Tutto nasce quando Consolazione, per timore di una scoperta tardiva della figlia e quindi destabilizzante della sua condizione, rivela a lei, che ha appena quattro anni e che non aveva mai mostrato alcun dubbio sulla madre, né desiderio di sapere alcunché, la sua condizione. La prematura rivelazione traumatizza la madre, non la figlia, che continua a percepirla e amarla come Madre Vera. Per la donna, invece, la rivelazione stessa del proprio non essere madre biologica genera un processo di svalutazione che la conduce a sentirsi Madre Finta, ma soprattutto la porta a non credere più nella sincerità dell’amore della bambina. Lo dice perfettamente l’autrice:
“Sono dunque certa che la notizia dell’adozione si sia depositata in me come neve. Un’astrazione che non interferiva con la realtà, meno che mai con la realtà perturbata e scintillante del mio amore infantile e di poi. Madre invece uscì malamente ferita dalla sua stessa rivelazione. Aveva inoculato nel proprio corpo un sentore di plastica, di soldo che non suona, di bambola di gomma... Madre adesso sapeva che sapevo che il suo sangue non era il mio sangue. Madre credeva che l’Amore non potesse diventare sangue...
Dalla sfiducia materna si genera un lungo e doloroso distacco della madre dalla figlia, che pur non sentendosi amata, continua ad amare la Madre:
“Col tempo la notizia scavò un solco oceanico nel mistero affettivo di Madre, tra lei e l’Amore che portava. Che non ha visto più. Ma io ero fatta tutta di quell’Amore, non avevo altro”.
Il distacco è reso ancora più tagliente dall’arrivo dell’adolescenza per la figlia e poi dall’avanzare della malattia materna; l’esistenza prosegue attraversando più di un trentennio di storia italiana, di cui l’Autrice racconta a pennellate alcuni fatti salienti.
A volte Maria Grazia appare sfrontata e indifferente, si difende dal dolore, ma non è vinta dal disamore. Le frecce che ha nel suo arco sono, inizialmente, finché non sarà colto da morte prematura, l’amore stabile ed equilibrato del padre, il suo eroe, poi il suo stesso temperamento che, con una parola abusata, potrebbe essere definito resiliente. Ma soprattutto Maria Grazia con la scoperta della scrittura, delle parole per esprimersi trova “la pietra filosofale, l’officina alchemica dove ogni dolore viene ridato al mondo come bellezza” e impugna “le armi dei disarmati”. E allora dedica alla madre, alla sua mancanza e alla sua presenza, un fiume di parole intense e sofferte.
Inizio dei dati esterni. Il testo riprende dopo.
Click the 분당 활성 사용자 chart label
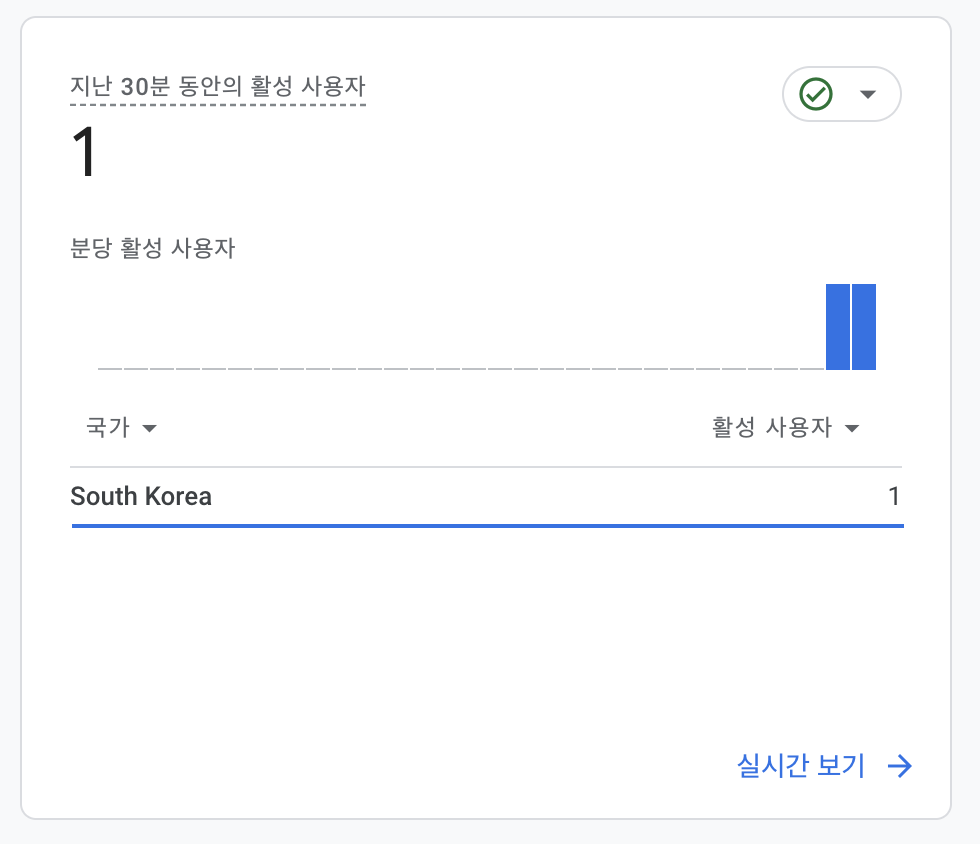[x=152, y=248]
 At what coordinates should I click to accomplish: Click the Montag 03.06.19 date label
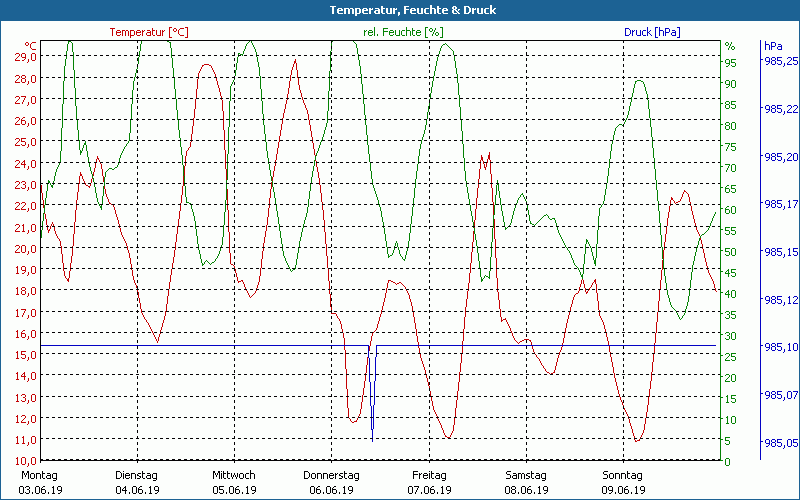point(40,482)

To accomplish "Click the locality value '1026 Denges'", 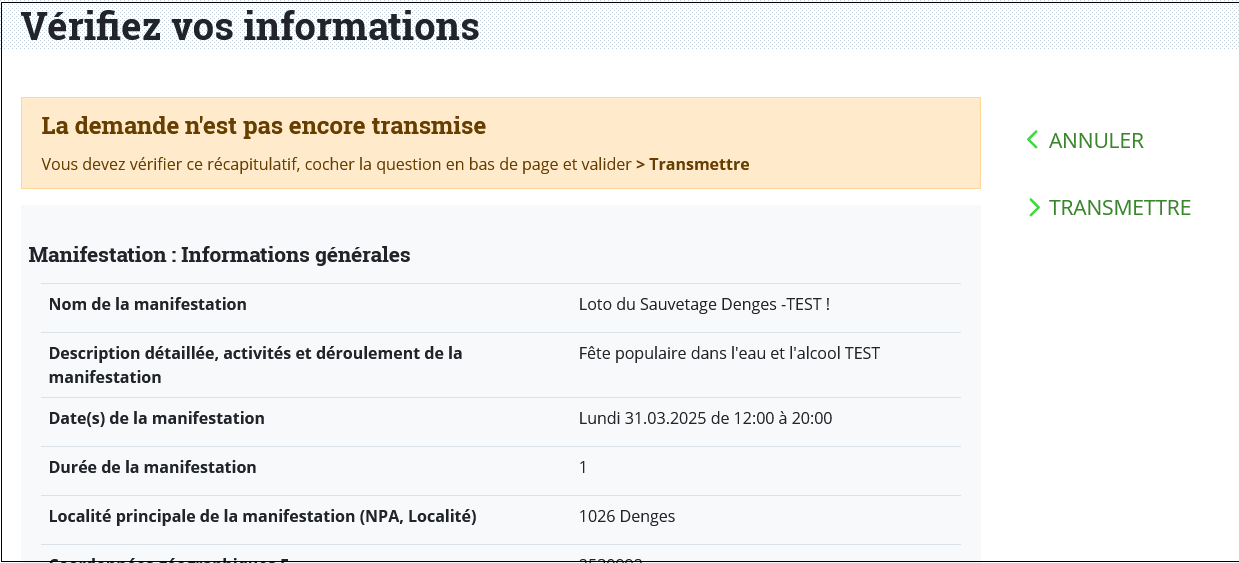I will tap(627, 516).
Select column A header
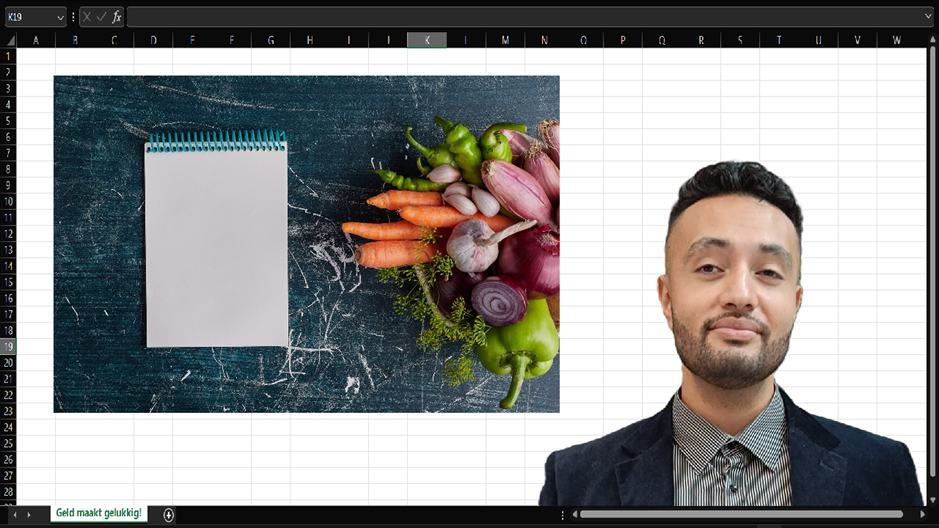 tap(36, 40)
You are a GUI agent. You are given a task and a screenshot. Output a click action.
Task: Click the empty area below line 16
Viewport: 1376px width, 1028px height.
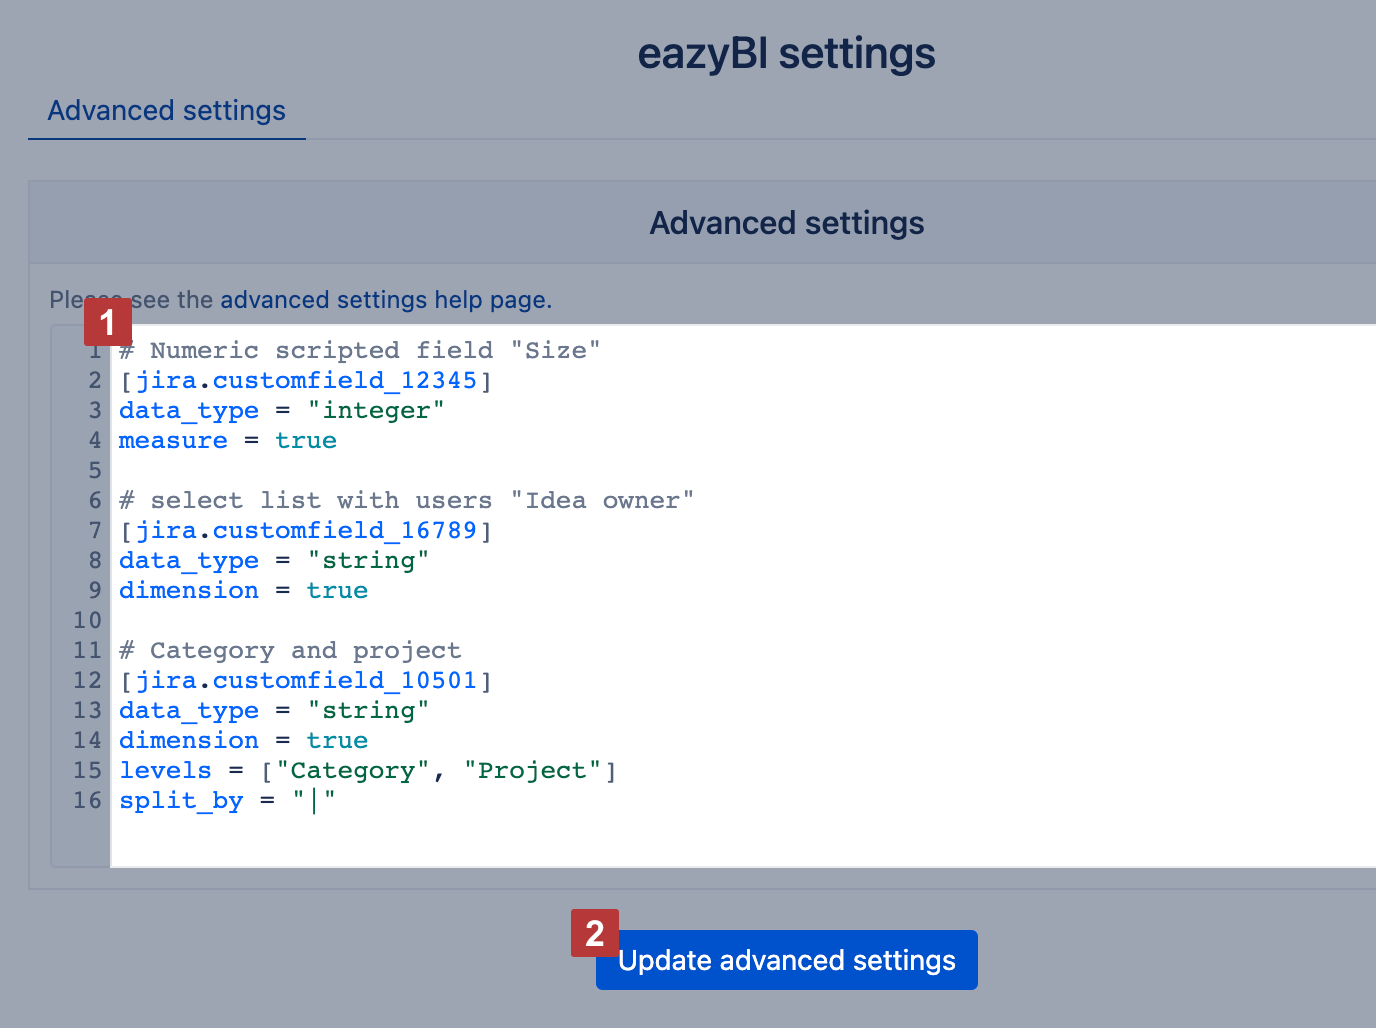743,841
Le armi e l’età adulta la conducono a prendere le distanze dalla propria sofferenza e a comprendere e accettare quella della madre, fino a riuscire a non vederla più solo come madre, ma anche e soprattutto come donna dolente.
Questo percorso esistenziale solo parzialmente risolto, che parla del mistero della vita e dell’amore, viene narrato dall’Autrice in uno stile frammentario, attraverso una prosa poetica, usando un linguaggio evocativo.
Il romanzo avvince e riesce a trasportare il lettore all’interno del magma incandescente in cui si fondono le dinamiche affettive. Offre inoltre molti i spunti di riflessione, dei quali quelli qui accennati sono solo alcuni. Di notevole interesse risulta, secondo me, anche la ricerca di un linguaggio sperimentale che Maria Grazia Calandrone affronta. Tutto questo riesce a farci perdonare qualche eccesso melodrammatico e qualche edulcorazione dell’Autrice quando il proprio amore verso questa madre dagli affetti disfunzionali viene rappresentato esente da qualunque ostilità profonda, da qualunque disamore rancoroso.